[Requirements]
A) Return, word for word, the passage of the immigration appeal decision starting with "DETERMINATION AND REASONS" and going on through "to the UT).".
B) List every date that appears in the numbered paragraphs under "DETERMINATION AND REASONS" in the immigration appeal decision.

[Excerpted text]
--------

BAILII [Home] [Databases] [World Law] [Multidatabase Search] [Help] [Feedback]

United Kingdom Immigration and Asylum (AIT/IAC) Unreported Judgments


You are here: BAILII >> Databases >> United Kingdom Immigration and Asylum (AIT/IAC) Unreported Judgments >> IA296702015 [2017] UKAITUR IA296702015 (27 October 2017)
URL: http://www.bailii.org/uk/cases/UKAITUR/2017/IA296702015.html
Cite as: [2017] UKAITUR IA296702015

[New search] [Printable PDF version] [Help]


 

Upper Tribunal

(Immigration and Asylum Chamber) Appeal Number: IA/29670/2015

 

THE IMMIGRATION ACTS


Heard at Glasgow

Decision & Reasons Promulgated

On 24 October 2017

On 27 October 2017

 

 

Before

 

UPPER TRIBUNAL JUDGE MACLEMAN

 

Between

 

GEETA BALA

Appellant

and

 

THE SECRETARY OF STATE FOR THE HOME DEPARTMENT

 

Respondent

 

For the Appellant: Mr C H Ndubuisi, of Drummond Miller, Solicitors

For the Respondent: Mr M Matthews, Senior Home Office Presenting Officer

 

DETERMINATION AND REASONS

1.              The respondent refused the appellant's application for leave as an unmarried partner for reasons explained in her letter dated 14 August 2015.

2.              The appellant gave notice of appeal to the FtT on 28 August 2015, but her case did not come on for hearing until 7 September 2016.

3.              First-tier Tribunal Judge Beach dismissed the appellant's appeal for reasons explained in her decision promulgated on 13 December 2016.

4.              The appellant's grounds of appeal are in her out of time application for permission to appeal dated 14 March 2017 (which i n terms of the TP (UT) Rules 2008, rule 23 (1A), now stands as the notice of appeal to the UT).

5.              The grounds say that the judge erred by refusing the appeal on the single ground of the maintenance requirement; the appellant and sponsor had not led evidence about it because the point was not taken in the decision; the sponsor was not asked about the £800 per month transaction in his bank account; the judge should have given the benefit of the doubt; the sponsor should be asked for further information about income; the appellant and sponsor could meet financial requirements through prospective employment and a credible job offer to the appellant; permission should be granted "to resolve this simple and narrow issue".

6.              [Although the point was not mentioned before me, reference in the grounds to the sponsor's bank account and income appears to be an error; it is the appellant's bank account and income which is meant.]

7.              In a decision dated 19 September 2017, the FtT extended time, admitted the application, and granted permission.

8.              In a rule 24 response dated 3 October 2017 the respondent says that the judge was entitled to find that the appellant had not provided sufficient evidence that she could be adequately maintained in the UK.

--------

(Word and element locating records)
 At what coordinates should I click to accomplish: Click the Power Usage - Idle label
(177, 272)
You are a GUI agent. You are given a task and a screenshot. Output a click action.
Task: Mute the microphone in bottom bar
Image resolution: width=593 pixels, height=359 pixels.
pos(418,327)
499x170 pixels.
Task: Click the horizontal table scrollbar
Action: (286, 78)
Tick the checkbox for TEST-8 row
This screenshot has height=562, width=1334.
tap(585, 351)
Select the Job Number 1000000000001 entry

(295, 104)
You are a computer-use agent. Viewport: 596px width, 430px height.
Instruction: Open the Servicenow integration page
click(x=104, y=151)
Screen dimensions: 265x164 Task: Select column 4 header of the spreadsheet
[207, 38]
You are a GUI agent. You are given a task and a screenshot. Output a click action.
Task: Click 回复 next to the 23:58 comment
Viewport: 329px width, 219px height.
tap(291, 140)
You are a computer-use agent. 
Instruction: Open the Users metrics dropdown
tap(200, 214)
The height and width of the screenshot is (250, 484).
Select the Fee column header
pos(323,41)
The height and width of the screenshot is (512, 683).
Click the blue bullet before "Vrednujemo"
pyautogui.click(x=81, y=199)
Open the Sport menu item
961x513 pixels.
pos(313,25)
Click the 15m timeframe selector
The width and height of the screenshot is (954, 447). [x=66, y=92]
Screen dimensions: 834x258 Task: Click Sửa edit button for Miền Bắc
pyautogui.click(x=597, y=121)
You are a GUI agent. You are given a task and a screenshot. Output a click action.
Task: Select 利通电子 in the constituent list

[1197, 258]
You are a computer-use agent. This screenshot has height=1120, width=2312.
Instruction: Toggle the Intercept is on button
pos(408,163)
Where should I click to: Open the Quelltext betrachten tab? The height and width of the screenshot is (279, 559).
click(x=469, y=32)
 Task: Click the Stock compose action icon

--------

[Solved tasks]
A)
DETERMINATION AND REASONS

1.              The respondent refused the appellant's application for leave as an unmarried partner for reasons explained in her letter dated 14 August 2015.

2.              The appellant gave notice of appeal to the FtT on 28 August 2015, but her case did not come on for hearing until 7 September 2016.

3.              First-tier Tribunal Judge Beach dismissed the appellant's appeal for reasons explained in her decision promulgated on 13 December 2016.

4.              The appellant's grounds of appeal are in her out of time application for permission to appeal dated 14 March 2017 (which i n terms of the TP (UT) Rules 2008, rule 23 (1A), now stands as the notice of appeal to the UT).

B)
- 14 August 2015
- 28 August 2015
- 7 September 2016
- 13 December 2016
- 14 March 2017
- 19 September 2017
- 3 October 2017